Who was I, a mere messenger, to stand in the presence of one who would carry HIM, feed HIM, comfort HIM, be needed by HIM? Who was I to stand before one who would meet HIM as a fellow being?

I, who have spent all eternity in the unveiled Presence, had never before been so utterly humbled. So I did what is meet and right in the presence of the Holy. I bowed.

There we were, each of us terrified, prostrate, unable to raise our eyes to look at the other.

And then something even more terrifying happened to me.

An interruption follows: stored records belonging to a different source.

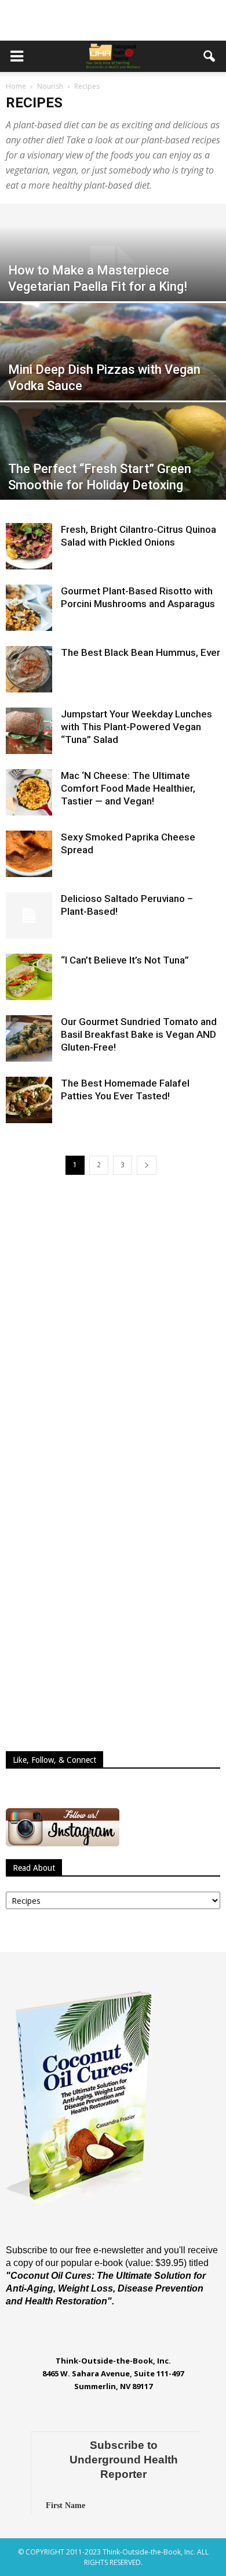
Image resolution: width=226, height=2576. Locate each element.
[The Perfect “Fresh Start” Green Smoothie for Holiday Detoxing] (113, 472)
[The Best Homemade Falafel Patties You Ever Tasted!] (29, 1100)
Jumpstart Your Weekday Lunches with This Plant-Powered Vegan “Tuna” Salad (136, 726)
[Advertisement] (113, 20)
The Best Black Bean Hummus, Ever (140, 652)
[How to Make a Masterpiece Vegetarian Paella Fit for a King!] (113, 274)
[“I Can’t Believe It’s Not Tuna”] (29, 977)
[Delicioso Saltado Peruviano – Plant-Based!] (29, 915)
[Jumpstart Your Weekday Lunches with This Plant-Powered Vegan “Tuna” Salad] (29, 731)
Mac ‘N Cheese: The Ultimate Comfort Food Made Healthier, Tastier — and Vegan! (128, 788)
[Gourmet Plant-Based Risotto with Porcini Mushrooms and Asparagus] (29, 608)
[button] (210, 56)
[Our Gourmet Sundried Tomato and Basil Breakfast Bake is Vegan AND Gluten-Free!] (29, 1038)
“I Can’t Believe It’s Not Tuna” (125, 960)
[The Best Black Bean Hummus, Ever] (29, 669)
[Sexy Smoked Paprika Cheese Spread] (29, 854)
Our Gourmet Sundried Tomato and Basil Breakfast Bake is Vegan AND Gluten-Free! (139, 1034)
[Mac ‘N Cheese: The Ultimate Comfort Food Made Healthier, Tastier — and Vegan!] (29, 792)
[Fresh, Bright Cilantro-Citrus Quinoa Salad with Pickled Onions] (29, 546)
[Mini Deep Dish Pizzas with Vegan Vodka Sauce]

There is a thing that humans do when they are overwhelmed, a thing no angel had done or understood until that moment, that you call “weeping”. It appears that this thing can happen when sorrow or joy, pain or awe, has become too great for the mind to contain, and so the body releases the overflow. The girl was weeping, and I found that I was too. Without physical eyes I wept, without lungs I sobbed, without nerves I felt the same harsh buzz and tingle.

Then the girl did something remarkable. She stood. She accepted what was asked of her. She looked at me, and was no longer afraid.

And she sang.

She sang of thrones falling, of the poor being raised up, of kingship and servanthood being returned to their rightful places, of a broken universe being healed. She sang as no angel ever had, and I wept all the more to hear it.

Then she held out a hand to me.

O most highly favored! Until then I had not truly understood why HE lavished such attention on beings that were so seldom grateful, so seldom even aware. But here was a mortal whose finite brain had room for compassion towards an immortal’s fear. Here I saw what HE was turning them into – beings like HIM, beings who could love the Other, beings who could both reign and serve. And her Son would show them how.

For a moment – the universe could only sustain such a thing for one moment – we grasped hands, and smiled upon each other. For that moment, there was no mystery or fear, only understanding between fellow children of the same Father.

Then the laws of physics caught up and I was returned to my own plane of existence.

But I look forward to renewing the friendship when the Day comes.